I love Stephen King, and Misery was the next on my list. It was very similar to Gerald’s Game, which I loved.
“Paul Sheldon is a bestselling novelist who has finally met his number one fan. Her name is Annie Wilkes, and she is more than a rabid reader—she is Paul’s nurse, tending his shattered body after an automobile accident.
But she is also furious that the author has killed off her favorite character in his latest book. Annie becomes his captor, keeping him prisoner in her isolated house.”
Boy, was I in for a ride. We’re catapulted straight into the confusion and deliriousness that was Paul Sheldon’s accident, the mad pain of his shattered legs, and the feeling of utter entrapment as the crazy Annie Wilkes gushes over Paul’s writing, rages over his murder of her favourite fictional character, and punishes his ‘bad’ behaviour. This isn’t a slowly-but-surely, maybe she’ll let me go soon before realising something is wrong; no, this is a full-on, immediate, she’s crazy and I’m never getting out of here scenario.

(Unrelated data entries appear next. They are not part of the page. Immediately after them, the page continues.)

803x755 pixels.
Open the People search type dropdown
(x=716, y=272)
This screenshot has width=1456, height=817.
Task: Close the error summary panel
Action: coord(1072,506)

I adored this book, which had me by the throat for the few days it took me to finish. Stephen King’s poetic delivery of mad ramblings, clever metaphors, and references to memories and private jokes are just a step above other writers. I usually detest things that are too popular (I didn’t watch Game of Thrones until 2019) but I’m definitely a King fan (maybe not his number one fan, though…)
Some hilarious quotes that had me chuckling:
“Her temper had apparently gone on vacation. But… it could arrive back unexpectedly at any moment, bags in hand: Couldn’t stand to stay away! How ya doin’?”
“No phone call to the ambulance service: ‘This is Annie… I’ve got a fellow here, looks a bit like King Kong used him for a trampoline.’”
“And what then? A kamikaze dive out onto the back porch? A great idea. Maybe he could break his back, and that would take his mind off his legs for a while.”
Annie was a truly terrifying character. She wasn’t just insane, but unpredictable, remorseless, yet still human; an excellent recipe for a King villain. I can’t say much more without having to add a spoiler warning, but her acts and Paul’s reactions and trauma were flawlessly written. I think this might be my favourite King story so far.
Five stars for Misery!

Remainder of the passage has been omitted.